Server-side HTML vs. JS Widgets vs. Single-Page Web Apps - richmok
http://blog.pamelafox.org/2013/05/frontend-architectures-server-side-html.html
======
doctorpangloss
I've had the most mileage out of single-page web apps. So much of your code is
perfectly untrustable UI logic that can live on the client anyway. I use
<http://meteor.com> so I never run into issues with latency or spotty ORMs...

------
zinssmeister
I am a huge fan of JS-heavy single page apps paired with a nice REST Api to
exchange JSON data. That's how we've built the dashboard at userfox.com and
I've seen this same architecture pop up at other shops since. What makes this
especially appealing to me was the fact that I was pretty much developing the
API along with the web app. An API that can also be used by other clients in
the future (native smart phone apps, etc.)

------
nubs
I love the benefits on single-page web apps, but the SEO issues associated
with them and the current methods to get around it (using selenium to do a
render of the html on the server?!?) keeps me from using them on things.

It seems to me that by using node.js on the server, we should be able to share
the application code, including rendering to html/dom. I have a vision in my
mind of an http request coming in to the server for a given url, ember.js
picking it up and rendering views/templates into html that is sent over the
server. On a javascript client, that html/dom would need to be linked into
ember.js on the client-side (this could be done be either regenerating the
html, or by "deserializing it" in some way). Further actions on the page could
be handled by the client-side javascript in normal ember.js fashion.
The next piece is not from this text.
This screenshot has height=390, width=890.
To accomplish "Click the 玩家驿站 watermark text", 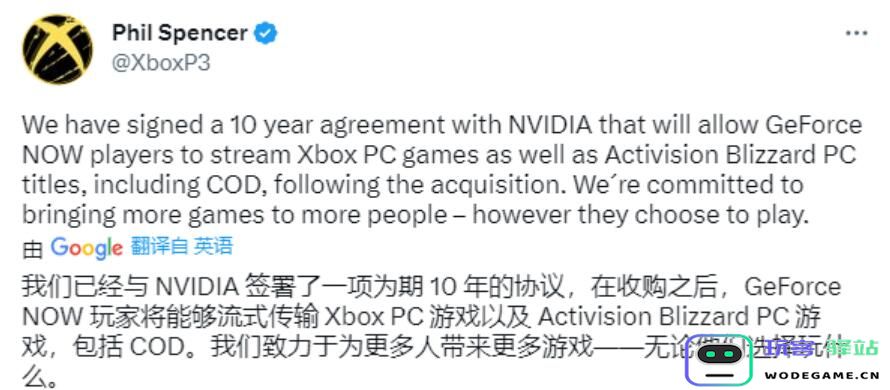I will point(821,347).

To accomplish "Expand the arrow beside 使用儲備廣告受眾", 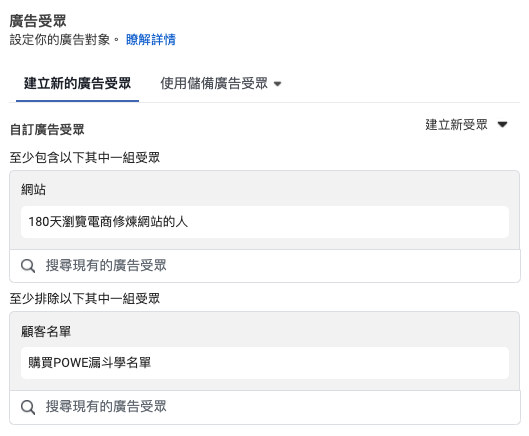I will pos(277,84).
This approach would have several benefits. Initial response would have working
html that could be rendered without having to wait on loading the
application's javascript (along with dependencies) and would be workable for
non-javascript clients, such as web crawlers and older clients. Links in this
html could default to be links back to the server for other full page
requests, and only switch to using ember.js on the client if and when the
javascript loads. Applications would have even more reason to make their
interactions with the page routable via url and therefore easily linkable and
sharable.

Normally when developing websites, you shy away from too much in the
javascript because of these usability/SEO concerns and the normal approaches
involve writing the same logic on the client and on the server (normally not
even in the same language). With javascript on the server, why don't we run
the same code on both ends, remove this handicap, and use the benefits to
offload processing to the clients when possible but still provide a server-
based fallback for the many cases when it is necessary?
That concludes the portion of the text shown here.